【論説】薬や化粧品、食料品に至るまで買い物はドラッグストアで済ませる、という人も多いのではないか。少し車を走らせると、新しくオープンした店があちこちで目に入り、県内でもドラッグストアが増えてきたと実感する。県外大手の店舗を含め、福井を舞台にドラッグストアのシェア争いが過熱している。

 ここ最近で県内への進出が目覚ましいのが、愛知県に本社を置くスギ薬局。昨年2月に敦賀市に出店したのを皮切りに、今年に入って福井、越前市に開店した。九州が地盤のドラッグコスモスは西日本から中部に勢力を拡大中で、5月に県内初出店を果たした。

 Vドラッグ、マツモトキヨシ、ココカラファインなど他の県外勢も着々と福井への浸透を図り、5年後の北陸新幹線県内延伸を見据え今後も出店は加速するとみられる。県内にくまなく店舗網を張り巡らせる地場のゲンキーやクスリのアオキも巻き込み、シェア争いはさらに激化しそうだ。

 各社はさまざまな戦略を描く。例えばスギ薬局は「調剤、美容、ヘルスケア」を売りに、管理栄養士や薬剤師、美容にまつわる相談に乗るビューティーアドバイザーを店内に配置し、カウンセリングを通じた販売強化を図る。コスモス薬品は、大手ならではのローコスト経営による低価格展開で支持拡大を狙う構えだ。

 一方、ゲンキーやクスリのアオキは食品関係を強化し活路を見いだす。

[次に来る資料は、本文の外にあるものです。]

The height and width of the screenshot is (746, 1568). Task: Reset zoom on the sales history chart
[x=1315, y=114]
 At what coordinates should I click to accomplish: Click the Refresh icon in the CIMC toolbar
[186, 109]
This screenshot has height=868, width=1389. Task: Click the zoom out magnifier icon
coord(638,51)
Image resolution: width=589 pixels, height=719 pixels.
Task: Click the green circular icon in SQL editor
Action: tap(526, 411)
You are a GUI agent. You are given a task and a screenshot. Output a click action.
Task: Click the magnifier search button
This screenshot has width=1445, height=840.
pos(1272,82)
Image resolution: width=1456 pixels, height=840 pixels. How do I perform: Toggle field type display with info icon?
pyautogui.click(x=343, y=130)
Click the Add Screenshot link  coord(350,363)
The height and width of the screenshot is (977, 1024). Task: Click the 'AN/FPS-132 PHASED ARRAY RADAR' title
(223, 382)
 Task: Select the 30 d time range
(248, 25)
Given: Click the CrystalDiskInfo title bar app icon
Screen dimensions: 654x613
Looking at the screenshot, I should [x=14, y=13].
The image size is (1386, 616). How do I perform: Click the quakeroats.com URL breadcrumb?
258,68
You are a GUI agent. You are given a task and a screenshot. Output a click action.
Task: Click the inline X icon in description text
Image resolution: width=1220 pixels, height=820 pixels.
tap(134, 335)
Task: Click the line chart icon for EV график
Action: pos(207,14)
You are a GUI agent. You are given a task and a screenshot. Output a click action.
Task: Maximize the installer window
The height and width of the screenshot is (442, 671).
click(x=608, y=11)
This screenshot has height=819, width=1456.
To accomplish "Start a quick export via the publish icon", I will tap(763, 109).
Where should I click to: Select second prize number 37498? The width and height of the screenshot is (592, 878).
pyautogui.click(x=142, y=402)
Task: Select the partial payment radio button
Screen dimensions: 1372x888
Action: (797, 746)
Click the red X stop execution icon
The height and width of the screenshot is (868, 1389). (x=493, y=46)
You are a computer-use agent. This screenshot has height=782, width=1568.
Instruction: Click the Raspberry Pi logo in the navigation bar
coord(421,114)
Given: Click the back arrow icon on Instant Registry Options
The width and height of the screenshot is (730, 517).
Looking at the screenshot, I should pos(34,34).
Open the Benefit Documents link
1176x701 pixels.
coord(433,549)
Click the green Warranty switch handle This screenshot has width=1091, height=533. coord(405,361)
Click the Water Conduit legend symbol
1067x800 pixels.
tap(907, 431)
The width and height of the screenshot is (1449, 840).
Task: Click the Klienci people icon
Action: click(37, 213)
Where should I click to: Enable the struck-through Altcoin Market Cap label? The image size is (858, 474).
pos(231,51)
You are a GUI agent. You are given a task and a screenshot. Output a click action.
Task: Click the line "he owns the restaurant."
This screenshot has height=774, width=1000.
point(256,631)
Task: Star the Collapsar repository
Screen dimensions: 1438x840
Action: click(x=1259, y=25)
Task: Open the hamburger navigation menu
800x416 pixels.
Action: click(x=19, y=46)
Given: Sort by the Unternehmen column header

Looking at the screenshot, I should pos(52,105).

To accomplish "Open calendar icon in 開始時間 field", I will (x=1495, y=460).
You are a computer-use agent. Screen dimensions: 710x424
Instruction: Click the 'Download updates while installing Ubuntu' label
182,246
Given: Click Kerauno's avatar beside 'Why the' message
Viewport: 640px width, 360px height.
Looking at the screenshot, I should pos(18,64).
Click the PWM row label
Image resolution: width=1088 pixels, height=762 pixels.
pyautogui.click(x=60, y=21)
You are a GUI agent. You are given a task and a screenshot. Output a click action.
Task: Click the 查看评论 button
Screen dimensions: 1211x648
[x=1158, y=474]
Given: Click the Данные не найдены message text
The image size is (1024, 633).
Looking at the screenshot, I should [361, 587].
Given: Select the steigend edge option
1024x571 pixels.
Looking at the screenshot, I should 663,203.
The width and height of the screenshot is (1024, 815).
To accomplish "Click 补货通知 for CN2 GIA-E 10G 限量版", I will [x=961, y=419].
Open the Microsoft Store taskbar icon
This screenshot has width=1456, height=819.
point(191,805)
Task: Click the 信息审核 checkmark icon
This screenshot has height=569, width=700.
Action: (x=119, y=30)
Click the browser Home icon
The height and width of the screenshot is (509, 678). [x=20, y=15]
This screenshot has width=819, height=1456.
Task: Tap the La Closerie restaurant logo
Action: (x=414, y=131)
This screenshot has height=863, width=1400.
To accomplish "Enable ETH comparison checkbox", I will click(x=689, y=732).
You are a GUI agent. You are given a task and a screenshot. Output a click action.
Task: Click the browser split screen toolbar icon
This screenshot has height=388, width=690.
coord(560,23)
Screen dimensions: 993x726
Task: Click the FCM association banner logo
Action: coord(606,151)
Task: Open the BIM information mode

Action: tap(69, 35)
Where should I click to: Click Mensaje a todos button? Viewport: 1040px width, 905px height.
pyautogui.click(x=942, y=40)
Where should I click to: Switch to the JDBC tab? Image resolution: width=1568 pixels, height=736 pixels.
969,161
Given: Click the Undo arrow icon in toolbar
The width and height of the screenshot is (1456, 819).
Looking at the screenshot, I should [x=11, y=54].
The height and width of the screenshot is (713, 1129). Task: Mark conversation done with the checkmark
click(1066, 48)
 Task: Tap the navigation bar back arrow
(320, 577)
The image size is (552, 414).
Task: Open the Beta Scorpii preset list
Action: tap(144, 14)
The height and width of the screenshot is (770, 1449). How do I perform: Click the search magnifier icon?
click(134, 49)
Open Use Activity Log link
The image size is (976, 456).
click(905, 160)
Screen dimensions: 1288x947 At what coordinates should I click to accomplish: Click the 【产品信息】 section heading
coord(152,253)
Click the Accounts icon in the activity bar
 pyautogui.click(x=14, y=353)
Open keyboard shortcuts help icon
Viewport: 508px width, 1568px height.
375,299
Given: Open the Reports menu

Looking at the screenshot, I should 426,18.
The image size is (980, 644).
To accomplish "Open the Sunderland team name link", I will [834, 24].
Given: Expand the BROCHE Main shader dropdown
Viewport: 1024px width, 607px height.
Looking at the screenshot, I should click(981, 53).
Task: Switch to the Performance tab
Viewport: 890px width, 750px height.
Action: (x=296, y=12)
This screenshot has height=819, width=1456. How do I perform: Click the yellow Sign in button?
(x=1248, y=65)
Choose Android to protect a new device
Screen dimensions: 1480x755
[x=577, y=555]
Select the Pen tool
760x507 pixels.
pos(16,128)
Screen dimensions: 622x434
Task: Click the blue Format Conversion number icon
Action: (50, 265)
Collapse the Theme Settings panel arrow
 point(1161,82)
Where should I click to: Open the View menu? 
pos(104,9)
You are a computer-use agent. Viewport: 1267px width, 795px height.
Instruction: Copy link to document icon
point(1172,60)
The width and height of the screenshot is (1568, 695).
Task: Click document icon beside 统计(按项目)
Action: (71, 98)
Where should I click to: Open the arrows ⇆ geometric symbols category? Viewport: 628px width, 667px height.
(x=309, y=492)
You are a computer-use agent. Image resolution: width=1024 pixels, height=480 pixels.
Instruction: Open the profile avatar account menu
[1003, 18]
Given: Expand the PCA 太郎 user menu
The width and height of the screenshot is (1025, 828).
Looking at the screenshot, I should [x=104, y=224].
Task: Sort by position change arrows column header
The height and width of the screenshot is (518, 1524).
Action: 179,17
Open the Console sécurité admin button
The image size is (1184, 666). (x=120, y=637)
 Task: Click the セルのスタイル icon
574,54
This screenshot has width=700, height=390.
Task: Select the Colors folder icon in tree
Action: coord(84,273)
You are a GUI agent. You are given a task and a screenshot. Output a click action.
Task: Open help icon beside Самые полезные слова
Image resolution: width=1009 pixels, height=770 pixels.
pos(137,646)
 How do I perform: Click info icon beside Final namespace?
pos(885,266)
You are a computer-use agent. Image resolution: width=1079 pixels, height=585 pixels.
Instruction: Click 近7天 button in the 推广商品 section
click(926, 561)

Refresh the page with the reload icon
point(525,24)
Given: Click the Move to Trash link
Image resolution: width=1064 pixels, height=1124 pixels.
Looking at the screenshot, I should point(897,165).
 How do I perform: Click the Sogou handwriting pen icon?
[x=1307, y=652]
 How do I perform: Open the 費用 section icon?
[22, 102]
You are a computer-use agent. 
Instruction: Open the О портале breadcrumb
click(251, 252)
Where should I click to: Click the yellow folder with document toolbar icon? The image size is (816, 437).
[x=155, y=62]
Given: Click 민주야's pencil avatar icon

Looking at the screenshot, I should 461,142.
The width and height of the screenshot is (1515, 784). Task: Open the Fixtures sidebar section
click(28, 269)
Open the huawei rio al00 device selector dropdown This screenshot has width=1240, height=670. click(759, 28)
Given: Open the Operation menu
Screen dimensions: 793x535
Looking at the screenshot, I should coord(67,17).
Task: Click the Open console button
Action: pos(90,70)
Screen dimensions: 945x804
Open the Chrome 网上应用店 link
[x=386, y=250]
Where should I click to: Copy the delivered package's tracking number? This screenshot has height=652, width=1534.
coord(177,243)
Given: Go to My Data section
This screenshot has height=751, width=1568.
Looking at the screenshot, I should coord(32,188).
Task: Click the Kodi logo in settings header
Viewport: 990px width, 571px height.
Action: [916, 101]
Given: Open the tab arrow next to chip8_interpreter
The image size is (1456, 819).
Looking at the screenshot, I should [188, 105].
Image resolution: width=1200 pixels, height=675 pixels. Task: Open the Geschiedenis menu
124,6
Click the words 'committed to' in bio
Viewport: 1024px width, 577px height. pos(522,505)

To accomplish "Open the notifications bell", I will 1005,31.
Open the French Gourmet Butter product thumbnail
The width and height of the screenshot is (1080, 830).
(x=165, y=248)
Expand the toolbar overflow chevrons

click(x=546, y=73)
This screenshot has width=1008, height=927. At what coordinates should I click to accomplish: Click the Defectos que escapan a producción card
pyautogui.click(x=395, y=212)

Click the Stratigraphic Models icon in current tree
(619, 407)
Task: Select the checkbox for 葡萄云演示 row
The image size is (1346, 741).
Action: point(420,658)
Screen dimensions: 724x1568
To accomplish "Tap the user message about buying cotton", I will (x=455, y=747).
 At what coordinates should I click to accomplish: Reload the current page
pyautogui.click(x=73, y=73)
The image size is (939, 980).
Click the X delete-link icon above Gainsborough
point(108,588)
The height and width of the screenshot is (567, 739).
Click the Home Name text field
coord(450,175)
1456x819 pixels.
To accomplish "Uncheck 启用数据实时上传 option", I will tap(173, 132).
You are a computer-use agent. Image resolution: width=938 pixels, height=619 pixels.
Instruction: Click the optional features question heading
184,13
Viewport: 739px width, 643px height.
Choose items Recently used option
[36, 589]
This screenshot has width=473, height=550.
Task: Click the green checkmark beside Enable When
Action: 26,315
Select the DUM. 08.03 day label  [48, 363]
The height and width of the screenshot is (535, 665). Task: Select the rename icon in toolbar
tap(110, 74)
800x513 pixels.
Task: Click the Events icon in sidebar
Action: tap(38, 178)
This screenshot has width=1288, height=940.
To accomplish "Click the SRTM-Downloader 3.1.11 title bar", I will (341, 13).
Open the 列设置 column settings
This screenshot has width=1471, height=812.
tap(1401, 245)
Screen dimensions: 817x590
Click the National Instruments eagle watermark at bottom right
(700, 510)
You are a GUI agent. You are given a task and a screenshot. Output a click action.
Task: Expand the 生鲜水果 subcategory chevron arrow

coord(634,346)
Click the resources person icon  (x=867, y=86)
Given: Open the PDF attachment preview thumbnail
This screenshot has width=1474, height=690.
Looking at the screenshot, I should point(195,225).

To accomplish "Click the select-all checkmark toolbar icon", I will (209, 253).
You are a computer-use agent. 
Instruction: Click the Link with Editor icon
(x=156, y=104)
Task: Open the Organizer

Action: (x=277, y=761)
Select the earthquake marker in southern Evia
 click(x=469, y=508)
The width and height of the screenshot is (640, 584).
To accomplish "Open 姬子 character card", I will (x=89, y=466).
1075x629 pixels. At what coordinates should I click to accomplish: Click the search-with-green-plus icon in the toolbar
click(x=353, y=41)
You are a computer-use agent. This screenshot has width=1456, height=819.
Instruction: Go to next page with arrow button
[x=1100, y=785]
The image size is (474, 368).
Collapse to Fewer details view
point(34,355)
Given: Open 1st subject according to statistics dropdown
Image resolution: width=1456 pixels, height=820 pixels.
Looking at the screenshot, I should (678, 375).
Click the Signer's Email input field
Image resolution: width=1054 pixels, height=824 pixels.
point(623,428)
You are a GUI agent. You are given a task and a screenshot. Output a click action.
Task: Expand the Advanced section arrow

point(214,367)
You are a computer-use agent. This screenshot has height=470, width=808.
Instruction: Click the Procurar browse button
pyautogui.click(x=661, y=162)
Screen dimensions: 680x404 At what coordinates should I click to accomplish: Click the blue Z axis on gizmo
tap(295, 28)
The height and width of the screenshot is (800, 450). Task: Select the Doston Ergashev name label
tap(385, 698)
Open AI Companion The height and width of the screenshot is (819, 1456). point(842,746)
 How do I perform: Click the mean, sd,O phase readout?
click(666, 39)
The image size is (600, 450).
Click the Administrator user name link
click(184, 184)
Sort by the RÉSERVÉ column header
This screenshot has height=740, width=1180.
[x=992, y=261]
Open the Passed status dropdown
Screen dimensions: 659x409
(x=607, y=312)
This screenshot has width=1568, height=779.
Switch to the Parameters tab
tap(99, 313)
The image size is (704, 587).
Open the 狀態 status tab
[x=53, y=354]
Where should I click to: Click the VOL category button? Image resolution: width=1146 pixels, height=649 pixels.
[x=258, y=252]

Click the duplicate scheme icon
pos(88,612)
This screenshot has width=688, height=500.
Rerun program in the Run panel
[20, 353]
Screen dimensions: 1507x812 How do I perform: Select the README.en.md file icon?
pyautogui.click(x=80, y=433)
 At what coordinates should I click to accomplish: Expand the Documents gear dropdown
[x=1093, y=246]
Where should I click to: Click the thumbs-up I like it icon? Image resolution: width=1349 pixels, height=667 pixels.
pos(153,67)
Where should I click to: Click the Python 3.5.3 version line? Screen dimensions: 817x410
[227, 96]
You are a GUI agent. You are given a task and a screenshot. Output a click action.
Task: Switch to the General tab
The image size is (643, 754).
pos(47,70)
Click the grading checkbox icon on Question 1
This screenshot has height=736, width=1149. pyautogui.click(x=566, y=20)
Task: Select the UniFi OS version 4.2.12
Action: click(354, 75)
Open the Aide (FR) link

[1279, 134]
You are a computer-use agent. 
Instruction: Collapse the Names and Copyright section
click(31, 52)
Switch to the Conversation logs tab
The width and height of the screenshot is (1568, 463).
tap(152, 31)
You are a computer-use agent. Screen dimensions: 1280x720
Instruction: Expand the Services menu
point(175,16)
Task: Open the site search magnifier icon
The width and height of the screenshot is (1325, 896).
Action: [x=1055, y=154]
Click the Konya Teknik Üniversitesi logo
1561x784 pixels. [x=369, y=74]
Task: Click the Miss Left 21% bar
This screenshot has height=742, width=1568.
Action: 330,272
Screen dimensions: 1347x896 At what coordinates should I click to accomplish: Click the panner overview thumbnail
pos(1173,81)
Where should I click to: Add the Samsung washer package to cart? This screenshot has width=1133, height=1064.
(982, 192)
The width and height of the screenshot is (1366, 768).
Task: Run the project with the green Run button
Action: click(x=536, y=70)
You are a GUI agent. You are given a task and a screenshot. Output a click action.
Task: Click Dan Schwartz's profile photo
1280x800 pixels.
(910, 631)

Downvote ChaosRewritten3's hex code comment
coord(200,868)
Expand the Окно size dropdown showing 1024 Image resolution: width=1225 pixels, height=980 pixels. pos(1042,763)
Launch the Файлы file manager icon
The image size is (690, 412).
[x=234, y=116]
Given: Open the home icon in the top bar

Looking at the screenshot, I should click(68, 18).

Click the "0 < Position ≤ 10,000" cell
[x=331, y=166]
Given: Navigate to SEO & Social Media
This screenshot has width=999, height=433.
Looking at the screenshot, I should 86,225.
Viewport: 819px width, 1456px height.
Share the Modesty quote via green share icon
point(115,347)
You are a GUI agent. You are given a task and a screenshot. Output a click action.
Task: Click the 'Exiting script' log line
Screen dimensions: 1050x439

ゲンキーでは生鮮食品の販売を導入した店舗の売り上げが、前年比で20〜30%伸びた。今後は生鮮の扱いを全店に広げたい考えで、売り上げに占める食品の比率を65%程度まで高めるという。

 ゲンキーはさらに、スギ薬局の地盤の中京方面へ進出を強める。岐阜県内に物流と生鮮食品の加工を担う拠点を建設中で、完成すれば全て自社対応が可能になりコスト削減につながる。2019年6月までに50店舗の新規出店を目標に掲げるが、そのうち愛知に25店、岐阜で15店を計画する。攻められたら攻め返す構図はまさに戦国時代だ。

 これだけ店が増えても、オーバーストア状態かといえば、そうでもないらしい。国内のドラッグストア市場は拡大を続けており、経済産業省の統計によると17年の販売額は前年比5・4%増の6兆580億円。伸び率はスーパーやコンビニをはるかに上回る成長産業だ。「10兆円市場になる」とみる専門家もいる。

 家の近くに複数のドラッグストアがある。消費者にしてみればありがたい限りだが、店側にとっては生き残りを懸けた厳しい時代だ。地域に密着し住民の信頼を得る戦略こそが、何より大切と思われる。